スワップポイント自体は、長期でポジションを保有する戦略の一部として組み込むこと自体は珍しくありません。ただし、為替差損によって元本を大きく毀損するリスクを常に意識し、レバレッジを抑えめにする、余裕資金の範囲で行う、急落時の損切りルールを事前に決めておく、といった資金管理が欠かせません。「金利差収入だけで完結する」という考え方ではなく、為替差損益と金利差収入を合わせたトータルで判断する姿勢が必要です。

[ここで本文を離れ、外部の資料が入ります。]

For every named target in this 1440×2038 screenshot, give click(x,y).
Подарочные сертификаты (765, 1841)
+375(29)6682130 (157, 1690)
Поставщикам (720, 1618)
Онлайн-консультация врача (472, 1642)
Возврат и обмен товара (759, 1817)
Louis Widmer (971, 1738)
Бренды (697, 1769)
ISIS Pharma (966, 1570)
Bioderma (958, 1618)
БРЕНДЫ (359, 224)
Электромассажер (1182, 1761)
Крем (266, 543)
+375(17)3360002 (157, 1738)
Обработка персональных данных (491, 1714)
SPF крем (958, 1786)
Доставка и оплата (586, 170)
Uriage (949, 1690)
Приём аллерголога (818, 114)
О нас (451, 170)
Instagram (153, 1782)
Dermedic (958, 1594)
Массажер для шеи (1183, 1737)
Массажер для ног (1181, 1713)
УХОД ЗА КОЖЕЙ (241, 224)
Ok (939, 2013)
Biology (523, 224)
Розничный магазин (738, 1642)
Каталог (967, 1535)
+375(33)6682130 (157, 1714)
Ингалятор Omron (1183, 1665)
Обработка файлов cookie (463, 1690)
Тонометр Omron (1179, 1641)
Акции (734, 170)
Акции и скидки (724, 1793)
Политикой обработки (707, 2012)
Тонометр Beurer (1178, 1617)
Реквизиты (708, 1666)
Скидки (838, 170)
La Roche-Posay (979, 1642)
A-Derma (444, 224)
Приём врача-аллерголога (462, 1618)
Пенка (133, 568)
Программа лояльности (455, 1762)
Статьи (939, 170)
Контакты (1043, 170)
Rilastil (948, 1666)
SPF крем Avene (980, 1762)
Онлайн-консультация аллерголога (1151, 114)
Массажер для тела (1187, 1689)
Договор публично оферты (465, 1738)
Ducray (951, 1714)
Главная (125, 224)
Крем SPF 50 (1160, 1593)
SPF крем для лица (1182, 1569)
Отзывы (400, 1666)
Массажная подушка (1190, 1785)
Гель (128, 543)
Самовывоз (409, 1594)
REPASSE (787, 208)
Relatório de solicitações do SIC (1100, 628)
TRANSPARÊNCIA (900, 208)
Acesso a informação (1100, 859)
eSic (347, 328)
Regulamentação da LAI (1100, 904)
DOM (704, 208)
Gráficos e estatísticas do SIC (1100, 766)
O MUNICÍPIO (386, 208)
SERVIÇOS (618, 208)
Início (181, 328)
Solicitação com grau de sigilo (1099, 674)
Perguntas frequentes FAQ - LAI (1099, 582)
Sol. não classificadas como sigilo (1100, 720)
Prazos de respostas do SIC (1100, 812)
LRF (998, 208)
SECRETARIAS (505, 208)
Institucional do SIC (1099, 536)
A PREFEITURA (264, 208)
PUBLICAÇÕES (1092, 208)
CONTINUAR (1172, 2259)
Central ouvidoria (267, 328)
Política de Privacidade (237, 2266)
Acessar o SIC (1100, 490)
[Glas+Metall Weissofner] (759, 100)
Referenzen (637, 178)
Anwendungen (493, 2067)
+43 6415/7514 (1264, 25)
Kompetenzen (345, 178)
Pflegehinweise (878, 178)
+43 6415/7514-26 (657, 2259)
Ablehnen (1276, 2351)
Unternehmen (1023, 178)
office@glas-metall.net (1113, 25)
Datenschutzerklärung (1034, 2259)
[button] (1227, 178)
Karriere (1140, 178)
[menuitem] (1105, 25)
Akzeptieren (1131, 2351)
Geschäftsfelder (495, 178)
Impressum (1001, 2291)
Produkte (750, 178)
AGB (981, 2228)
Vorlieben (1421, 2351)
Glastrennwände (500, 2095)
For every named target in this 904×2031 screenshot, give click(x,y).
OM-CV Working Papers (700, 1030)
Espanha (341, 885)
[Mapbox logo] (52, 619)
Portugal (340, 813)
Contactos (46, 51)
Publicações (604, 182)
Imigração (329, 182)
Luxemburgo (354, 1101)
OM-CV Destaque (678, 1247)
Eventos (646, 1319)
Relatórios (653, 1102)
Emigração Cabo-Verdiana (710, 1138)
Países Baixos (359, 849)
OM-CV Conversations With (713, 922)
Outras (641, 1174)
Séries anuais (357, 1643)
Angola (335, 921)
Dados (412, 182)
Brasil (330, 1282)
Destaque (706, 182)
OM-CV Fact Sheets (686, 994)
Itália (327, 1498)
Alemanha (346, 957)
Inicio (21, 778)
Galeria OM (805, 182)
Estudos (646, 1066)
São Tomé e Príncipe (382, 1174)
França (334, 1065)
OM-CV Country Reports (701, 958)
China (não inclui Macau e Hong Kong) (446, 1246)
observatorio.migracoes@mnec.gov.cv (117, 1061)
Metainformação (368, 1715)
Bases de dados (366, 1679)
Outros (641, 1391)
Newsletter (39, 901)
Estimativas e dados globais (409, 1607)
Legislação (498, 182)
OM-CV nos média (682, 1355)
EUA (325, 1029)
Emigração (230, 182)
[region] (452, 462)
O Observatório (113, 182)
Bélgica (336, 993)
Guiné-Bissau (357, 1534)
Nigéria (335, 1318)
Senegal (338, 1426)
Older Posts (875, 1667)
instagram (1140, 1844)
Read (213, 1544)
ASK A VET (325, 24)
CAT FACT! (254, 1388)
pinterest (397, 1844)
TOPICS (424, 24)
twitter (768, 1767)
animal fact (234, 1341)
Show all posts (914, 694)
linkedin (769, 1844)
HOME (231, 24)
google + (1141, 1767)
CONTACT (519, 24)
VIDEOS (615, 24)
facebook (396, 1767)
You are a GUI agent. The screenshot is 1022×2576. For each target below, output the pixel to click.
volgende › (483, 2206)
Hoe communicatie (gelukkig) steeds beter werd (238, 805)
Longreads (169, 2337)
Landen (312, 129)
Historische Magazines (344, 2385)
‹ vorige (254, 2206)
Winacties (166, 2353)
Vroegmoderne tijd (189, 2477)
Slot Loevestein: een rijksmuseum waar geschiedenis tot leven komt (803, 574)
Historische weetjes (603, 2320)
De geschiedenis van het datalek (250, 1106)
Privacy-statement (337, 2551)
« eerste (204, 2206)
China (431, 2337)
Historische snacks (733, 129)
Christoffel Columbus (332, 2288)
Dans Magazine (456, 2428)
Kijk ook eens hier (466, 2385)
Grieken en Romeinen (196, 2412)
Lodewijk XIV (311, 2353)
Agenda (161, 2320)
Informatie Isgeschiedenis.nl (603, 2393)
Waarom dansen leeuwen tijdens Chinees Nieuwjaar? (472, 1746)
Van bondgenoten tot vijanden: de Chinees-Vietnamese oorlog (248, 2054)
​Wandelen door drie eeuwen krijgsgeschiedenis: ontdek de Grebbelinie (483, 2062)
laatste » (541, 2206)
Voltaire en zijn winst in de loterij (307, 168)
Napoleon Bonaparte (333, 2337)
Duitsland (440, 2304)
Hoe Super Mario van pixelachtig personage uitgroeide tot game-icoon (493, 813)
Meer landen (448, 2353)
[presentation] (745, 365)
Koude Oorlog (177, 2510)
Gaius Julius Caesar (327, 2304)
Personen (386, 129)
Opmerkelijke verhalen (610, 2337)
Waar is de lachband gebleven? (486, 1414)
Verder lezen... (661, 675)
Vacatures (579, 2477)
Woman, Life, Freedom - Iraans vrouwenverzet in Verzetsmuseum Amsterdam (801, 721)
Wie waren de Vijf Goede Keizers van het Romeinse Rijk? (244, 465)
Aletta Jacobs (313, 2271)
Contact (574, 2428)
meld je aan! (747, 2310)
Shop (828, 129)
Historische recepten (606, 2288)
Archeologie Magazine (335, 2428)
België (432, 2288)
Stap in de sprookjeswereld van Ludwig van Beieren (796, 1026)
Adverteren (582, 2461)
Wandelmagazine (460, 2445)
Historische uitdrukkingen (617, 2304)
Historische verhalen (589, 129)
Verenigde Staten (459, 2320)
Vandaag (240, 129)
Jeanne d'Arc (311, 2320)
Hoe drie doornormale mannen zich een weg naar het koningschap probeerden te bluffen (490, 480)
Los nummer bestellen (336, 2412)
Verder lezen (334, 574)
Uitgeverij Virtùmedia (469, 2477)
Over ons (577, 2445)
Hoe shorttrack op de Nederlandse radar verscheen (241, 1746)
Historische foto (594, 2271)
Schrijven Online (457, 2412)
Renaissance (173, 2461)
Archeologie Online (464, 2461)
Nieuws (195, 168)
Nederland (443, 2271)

多くのFX業者では、水曜日から木曜日にまたぐポジションについて、土日分を含めた3日分のスワップポイントがまとめて計上される「トリプルスワップ」という仕組みがあります。長期でポジションを保有する場合、この曜日をまたぐタイミングによって受け取り・支払いの実質的な負担が変わってくるため、あらかじめ知っておくと計画が立てやすくなります。

高金利通貨の具体例

スワップポイント狙いの取引で話題になりやすいのが、トルコリラや南アフリカランド、メキシコペソといった、政策金利の高い新興国通貨です。これらの通貨は金利差による受け取りが魅力である一方、政治・経済情勢の変化によって通貨価値が大きく変動しやすいという共通点があります。金利の高さだけで通貨を選ぶのではなく、その国の経済情勢についてもあわせて情報収集する姿勢が欠かせません。

高金利通貨の金利差と為替変動リスク図解

よくある質問

スワップポイントは毎日必ずもらえますか?

ポジションを保有している間、基本的には毎日発生しますが、金額は金利差の変動によって日々変わります。また、通貨ペアや業者によっては、特定の曜日にまとめて3日分計上される(週末分)といった仕組みもあります。

スワップポイントがマイナスになることはありますか?

あります。低金利通貨を買って高金利通貨を売るポジションなど、通貨の組み合わせと売買の方向によっては、受け取るのではなく支払う側になることがあります。ポジションを持つ前に、スワップの向きを必ず確認してください。

高金利通貨のスワップは今後も安定していますか?

安定しているとは言えません。各国の中央銀行の金融政策は経済情勢によって変わるため、現在高金利であっても、将来的に金利差が縮小し、スワップポイントが減少する可能性は常にあります。過去の水準がそのまま続く前提で計画を立てるのは避けてください。

暗号資産にもスワップのような仕組みはありますか?

暗号資産CFDの中にも、ポジション保有時に発生する調整額(スワップに類似した費用・収益)を設定している業者があります。ただし暗号資産は値動きの大きさがFXの比ではないため、金利差以上に価格変動リスクを強く意識する必要があります。

スワップポイントは、正しく理解すれば長期戦略の一部になり得る仕組みですが、「生活できる」という言葉が持つ危うさも合わせて知っておく必要があります。金利差だけでなく、その裏にある為替変動リスクまで含めて判断する習慣をつけてください。